No me sentía a la defensiva. Sabía que tenían razón, solo que no estaba seguro de qué podía hacer al respecto, teniendo en cuenta que ahora mismo Hanna estaba con aquel puto Dylan. Estaba muy bien que admitiera que quería algo más con ella y que no quería que saliera con otro tipo, pero eso no tenía la menor relevancia mientras Hanna y yo estuviésemos en planos distintos. Y la verdad era que aunque quería que follara conmigo y solo conmigo, no quería que cambiasen las cosas entre los dos.

¿Verdad que no?

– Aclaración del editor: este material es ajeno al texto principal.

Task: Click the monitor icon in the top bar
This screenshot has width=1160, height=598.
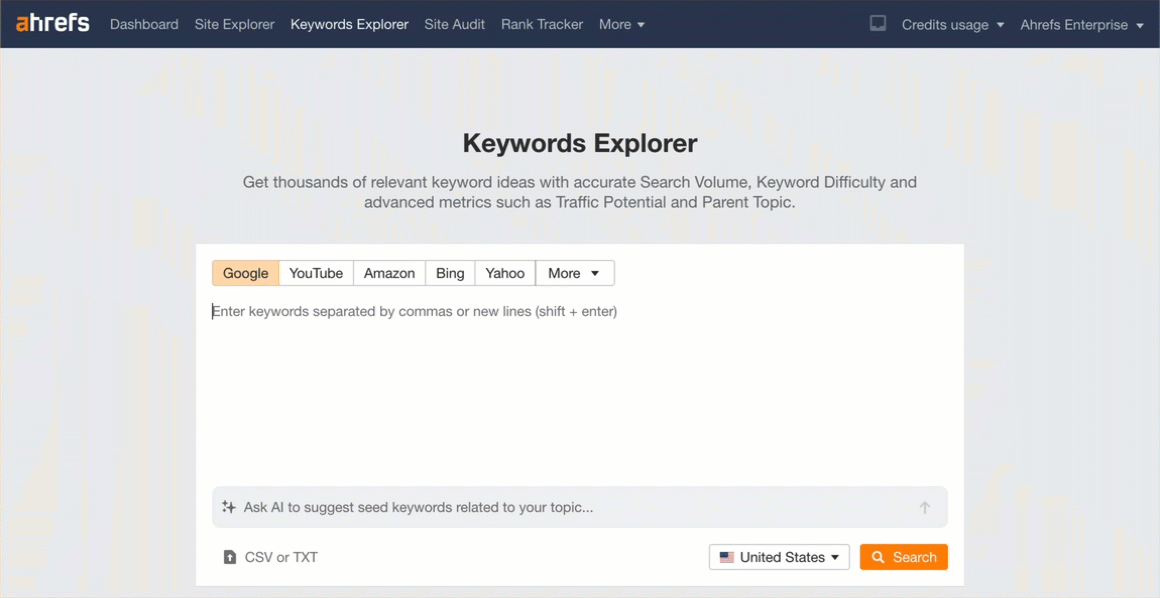Action: (x=877, y=23)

Cogí el teléfono para ver si, por algún milagro, se me había pasado por alto algún mensaje de ella en los últimos dos minutos.

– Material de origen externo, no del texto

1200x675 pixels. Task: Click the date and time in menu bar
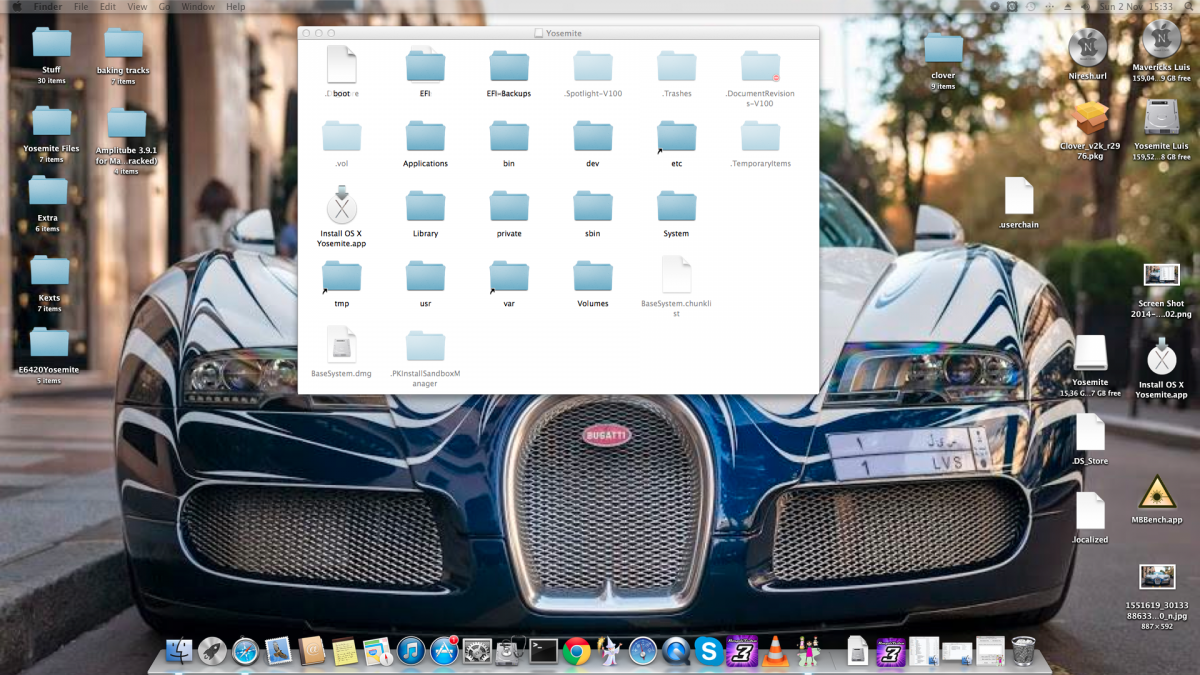click(1135, 7)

—Joder, Will. ¡Mándale un maldito mensaje y ya está! —dijo Chloe, tirándome una servilleta.

Me levanté de golpe, no tanto para obedecer las órdenes de Chloe como para moverme un poco. ¿Qué estaría Hanna haciendo en ese momento? ¿Dónde estaban? Eran casi las nueve. ¿No deberían haber acabado ya de cenar?

De hecho, conociendo su historial, lo más probable era que estuviese en casa… ¿a menos que estuviesen en la de él?

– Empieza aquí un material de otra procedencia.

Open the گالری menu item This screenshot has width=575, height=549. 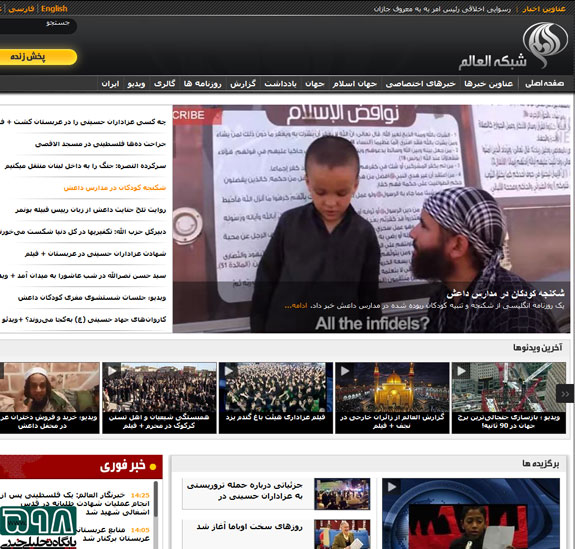point(164,84)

Sentí que los ojos se me abrían como platos. ¿Era posible que estuviese en su cama? ¿En la cama con él? Cerré los ojos inmediatamente, recordando boquiabierto el tacto de su cuerpo bajo el mío, sus curvas, el contacto de sus rodillas presionándome los costados. Solo de pensar que podía estar con ese fantoche… Desnuda…

«A la mierda», me dije.

Me volví y eché a andar por el pasillo en dirección a mi dormitorio, pero me detuve cuando me sonó el móvil en la mano. Nunca en toda mi vida mis reflejos para mirar la pantalla habían sido tan rápidos…, pero solo era Max.

«Tu chica está aquí en el restaurante conmigo y con Ben. Has hecho un buen trabajo con el Proyecto Hanna, Will. Está explosiva».

Lancé un gemido y me apoyé en la pared del pasillo mientras tecleaba.

«¿Está besando a ese niñato?»

«No, pero está mirando el móvil cada dos por tres —contestó—. Deja de enviarle mensajes, cabroncete. Ahora mismo está explorando la vida, no lo olvides».

Haciendo caso omiso de su intento de fastidiarme, me quedé mirando el texto, releyéndolo una y otra vez. Sabía que yo era la única persona que enviaba mensajes de texto a Hanna de forma regular, y no le había enviado ninguno en toda la noche. ¿Había alguna posibilidad de que estuviese comprobando su móvil tan obsesivamente como yo había estado comprobando el mío?

Avancé por el pasillo y me encerré en el cuarto de baño con el pretexto de utilizarlo para lo que servía realmente, y en vez de eso me senté en el borde de la bañera. Con ella no estaba jugando a ningún juego, Sara se equivocaba en eso. Yo sabía perfectamente que no era ningún juego. Desde luego, en ese momento, maldita la gracia que tenía. Todo el tiempo que pasaba sin estar con Hanna oscilaba entre la euforia más absoluta y la ansiedad más obsesiva. ¿De eso iba todo esto? ¿De correr esa clase de riesgo, abrirle el corazón a alguien y confiar en que ese alguien tuviese la capacidad de tratar tus sentimientos como si fueran lo más delicado del mundo?

Dejé los pulgares suspendidos sobre las letras durante varias palpitaciones aceleradas y luego tecleé una sola frase y la releí una y otra vez, asegurándome de haber elegido correctamente las palabras, el estilo y el tono general de «No estoy obsesionado con cómo te está yendo la noche. Qué va. Para nada».

Al final, cerré los ojos y pulsé «ENVIAR».